COMO POSSO UTILIZAR STORYTELLING?
Há uma infinidade de formas, com
maiores ou menores graus de dificuldade e eficiência. A mais básica seria pegar
a história real da sua marca, ou seja lá o que estiver querendo vender, e
reorganizar os fatos de forma que estejam dispostos em uma estrutura de
história. Mais ou menos como um filme “baseado em histórias reais“. O problema
é que nem sempre dá para garantir que a marca tenha uma “history” legal o
bastante para render uma boa “story”. Teoricamente você pode fazer um filme
baseado em qualquer coisa, mas daí para ser um sucesso de bilheteria é um gap
enorme. Um filme sobre o Steve Jobs e a Apple provavelmente seria bom, mas no
mundo corporativo isso é exceção.
Na outra ponta tem a ficção, que
permite um controle muito maior dos personagens e do plot, aumentando as
possibilidades de engajamento e também de desdobramentos. Dois exemplos de como
isso pode ser feito:
- Popeye, o herói marinheiro
criado em 1929, originalmente não precisava comer espinafre para ganhar força.
Esse elemento da história só foi introduzido algum tempo depois, quando houve
as primeiras adaptações dos quadrinhos para o cinema. Dizem que isso teria sido
um product placement de uma empresa de espinafre. Verdade ou não, o fato é que
o desenho aumentou o consumo de espinafre nos EUA em 30% nos anos subsequentes,
salvando esse segmento de uma crise.
- Coca-Cola Happiness Factory,
famoso case da W+K, é um exemplo mais moderno de como um universo ficcional
pode ser criado para uma marca. Trata-se um mundo que se passa dentro da
vending machine, com personagens e regras próprias. Teria sido melhor ainda se
o universo e personagens funcionassem suficientemente bem fora do ambiente de
comunicação da Coca-Cola, por exemplo, sustentando um longa metragem ou uma
série de quadrinhos. Não chegou lá, mas quase.
- No meio do caminho entre esses
dois extremos, dá para, por exemplo, pegar carona com product placement em uma
outra história.
O QUE É TRANSMÍDIA?
Não compre uma coisa antiga pelo
preço de uma novidade, transmídia, no contexto do mercado publicitário, é só um
termo repaginado para os antigos “comunicação 360º” ou “comunicação integrada”.

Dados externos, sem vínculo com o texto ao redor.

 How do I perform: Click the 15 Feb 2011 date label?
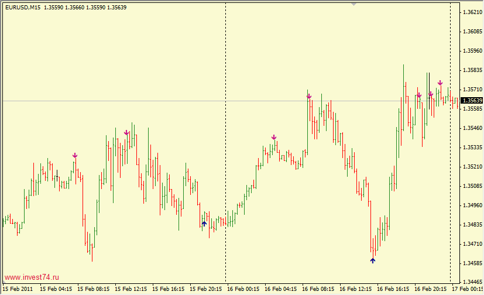[x=18, y=289]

Já transmídia storytelling é
contar uma história (“story”) por meio de diferentes mídias, tendo consciência
de que cada uma exige uma narrativa específica e atinge públicos diferentes. O
primeiro universo ficcional criado desde o início com esse propósito
provavelmente foi o de Matrix, tendo a trilogia de filmes como o núcleo desse
universo, e depois uma série de produtos que aprofundavam a história em outros
meios, para uma parte mais engajada do público: animação, quadrinhos, videogame
etc. Em cada um desses casos era contada outra parte da história, ligada ao
núcleo, porém diferente dele.
É possível dizer que Star Wars
foi a franquia que deu o pontapé inicial desse movimento, comercialmente
falando, embora originalmente esse universo não tenha sido concebido para esse
propósito.
No âmbito da comunicação de
marcas, as técnicas de transmídia storytelling podem ser utilizadas para fazer
uma amarração contextual mais elaborada e potencialmente mais engajadora entre
as diferentes mídias de uma campanha. A própria Coca-Cola Happiness Factory é
um exemplo disso. O problema é que se presta muita atenção nas mídias e novas
tecnologias, mas esquecem que sem uma boa história o resto não funciona.